On the other hand, if you...

  • Group the layout objects together before you copy them

You can then just

  • Paste the pile of objects into FileMaker
  • Align them horizontally and vertically on top of the original group of objects
  • Click somewhere to deselect the new objects
  • Click on the top object
  • Move it down the layout to the correct position
    • You can calculate the position = orig_top + height_between_rows * (total_number_of_rows-1)
  • Select all the objects - including the original one
  • Choose Arrange > Distribute > Vertically

Et voilá... all the rows are in exactly the correct position!

Example 6 - fmTextConverter

There is an also a tool for performing multiple conversions to a text, fmTextConverter.
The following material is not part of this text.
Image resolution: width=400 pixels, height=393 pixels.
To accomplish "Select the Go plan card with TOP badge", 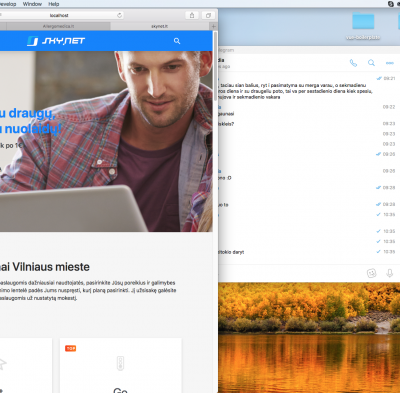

So If you have some code that operates on your FileMaker-fields, and you want the same code to do the same to your SQL-fields, you can simply

Set up fmTextConverter

  • Open fmWorkMate
  • Open fmTextConverter
  • Press [New] to create a new text Conversion
  • Paste the FileMaker-field-names in the Search field
  • Paste the SQL-field-names in the Replace field

Then

  1. Copy your code out of FileMaker

  2. Convert with fmTextConverter

    • Paste your code into the Text field as XML
      • Edit > Paste FileMaker Clipboard -> XML
    • Press [Convert text now]
    • Press [-> FM]
  3. Paste it back into FileMaker

Note: If one of your field names is a substring of another field name then the substitution will go wrong, if the substring is converted first.

fmTextConverter highlights this problem and offers a sort button, which sorts longer strings to the top, ensuring that the substring is never converted first!

Note too that fmWorkMate is highly optimised for efficient batch work - there are lots of keyboard shortcuts and settings to make repetitive work efficient.